Optimizing Deep Convolution Neural Network with Ternarized Weights and High Accuracy
Optimizing Deep Convolutional Neural Network with Ternarized Weights and High Accuracy
Zhezhi He and Deliang Fan, “Simultaneously Optimizing Weight and Quantizer of Ternary Neural Network using Truncated Gaussian Approximation,” Conference on Computer Vision and Pattern Recognition (CVPR), June 16-20, 2019, Long Beach, CA, USA [pdf]
Zhezhi He, Boqing Gong, Deliang Fan, “Optimize Deep Convolutional Neural Network with Ternarized Weights and High Accuracy,” IEEE Winter Conference on Applications of Computer Vision, January 7-11, 2019, Hawaii, USA [pdf]
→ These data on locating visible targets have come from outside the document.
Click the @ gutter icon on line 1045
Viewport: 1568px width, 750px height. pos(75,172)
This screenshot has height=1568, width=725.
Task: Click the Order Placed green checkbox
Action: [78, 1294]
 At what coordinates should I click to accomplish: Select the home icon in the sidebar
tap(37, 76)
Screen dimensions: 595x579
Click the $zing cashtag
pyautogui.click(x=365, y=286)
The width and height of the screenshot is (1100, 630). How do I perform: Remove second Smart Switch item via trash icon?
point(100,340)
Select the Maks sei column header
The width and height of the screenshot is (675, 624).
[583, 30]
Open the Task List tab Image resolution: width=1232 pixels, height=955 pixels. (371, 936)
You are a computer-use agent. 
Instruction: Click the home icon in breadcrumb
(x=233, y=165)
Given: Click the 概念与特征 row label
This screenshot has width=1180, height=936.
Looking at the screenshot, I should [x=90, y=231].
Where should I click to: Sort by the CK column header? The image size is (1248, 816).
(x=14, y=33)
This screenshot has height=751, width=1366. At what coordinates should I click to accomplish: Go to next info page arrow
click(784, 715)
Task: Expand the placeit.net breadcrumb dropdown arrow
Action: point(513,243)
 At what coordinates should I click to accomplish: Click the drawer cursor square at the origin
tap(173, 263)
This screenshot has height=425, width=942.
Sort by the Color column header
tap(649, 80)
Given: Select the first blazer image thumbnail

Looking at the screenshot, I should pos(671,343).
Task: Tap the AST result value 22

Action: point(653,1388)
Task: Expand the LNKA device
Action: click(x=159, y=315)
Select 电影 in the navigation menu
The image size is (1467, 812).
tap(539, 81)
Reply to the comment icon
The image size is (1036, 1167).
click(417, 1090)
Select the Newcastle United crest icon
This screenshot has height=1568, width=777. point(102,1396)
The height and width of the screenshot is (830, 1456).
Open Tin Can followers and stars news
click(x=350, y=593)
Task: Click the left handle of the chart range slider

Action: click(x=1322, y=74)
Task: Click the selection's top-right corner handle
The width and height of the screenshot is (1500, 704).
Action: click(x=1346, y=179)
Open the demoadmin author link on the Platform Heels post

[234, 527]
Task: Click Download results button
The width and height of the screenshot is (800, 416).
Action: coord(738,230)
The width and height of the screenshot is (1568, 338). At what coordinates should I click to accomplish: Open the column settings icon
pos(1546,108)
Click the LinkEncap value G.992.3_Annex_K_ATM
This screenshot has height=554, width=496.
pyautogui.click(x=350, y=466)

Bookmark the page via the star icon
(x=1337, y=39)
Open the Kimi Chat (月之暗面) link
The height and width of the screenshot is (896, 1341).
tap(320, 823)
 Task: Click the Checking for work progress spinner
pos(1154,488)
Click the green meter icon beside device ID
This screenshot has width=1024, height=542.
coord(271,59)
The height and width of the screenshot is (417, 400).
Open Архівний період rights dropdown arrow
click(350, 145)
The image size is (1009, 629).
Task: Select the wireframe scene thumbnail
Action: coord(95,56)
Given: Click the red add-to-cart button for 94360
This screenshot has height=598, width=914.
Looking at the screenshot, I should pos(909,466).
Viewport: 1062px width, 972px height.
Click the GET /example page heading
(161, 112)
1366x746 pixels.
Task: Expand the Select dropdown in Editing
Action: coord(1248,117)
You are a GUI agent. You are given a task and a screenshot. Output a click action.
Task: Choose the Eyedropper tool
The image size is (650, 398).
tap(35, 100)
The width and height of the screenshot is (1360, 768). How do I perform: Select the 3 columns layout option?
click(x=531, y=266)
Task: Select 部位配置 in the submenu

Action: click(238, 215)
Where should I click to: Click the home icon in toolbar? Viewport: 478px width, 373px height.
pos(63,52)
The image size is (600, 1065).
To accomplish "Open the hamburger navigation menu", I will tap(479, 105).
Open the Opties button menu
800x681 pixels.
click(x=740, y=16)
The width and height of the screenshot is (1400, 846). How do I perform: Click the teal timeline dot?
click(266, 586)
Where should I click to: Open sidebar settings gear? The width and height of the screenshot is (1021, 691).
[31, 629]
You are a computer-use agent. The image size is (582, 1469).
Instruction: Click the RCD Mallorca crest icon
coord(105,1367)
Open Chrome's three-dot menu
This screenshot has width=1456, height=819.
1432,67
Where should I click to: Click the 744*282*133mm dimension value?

Deep convolution neural network has achieved great success in many artificial intelligence applications. However, its enormous model size and massive computation cost have become the main obstacle for deployment of such powerful algorithm in the low power and resource limited embedded systems. As the countermeasure to this problem, in this work, we propose statistical weight scaling and residual expansion methods to reduce the bit-width of the whole network weight parameters to ternary values (i.e. -1, 0, +1), with the objectives to greatly reduce model size, computation cost and accuracy degradation caused by the model compression. With about 16X model compression rate, our ternarized ResNet-32/44/56 could outperforms full-precision counterparts by 0.12%, 0.24% and 0.18% on CIFAR-10 dataset. We also test our ternarization method with AlexNet and ResNet-18 on ImageNet dataset, which both achieve the best top-1 accuracy compared to recent similar works, with the same 16X compression rate. If further incorporating our residual expansion method, compared to the full-precision counterpart, our ternarized ResNet-18 even improves the top-5 accuracy by 0.61% and merely degrades the top-1 accuracy only by 0.42% for ImageNet dataset, with 8X model compression rate. It outperforms the recent ABC-Net by 1.03% in top-1 accuracy and 1.78% in top-5 accuracy, with around 1.25X higher compression rate and more than 6X computation reduction due to the weight sparsity.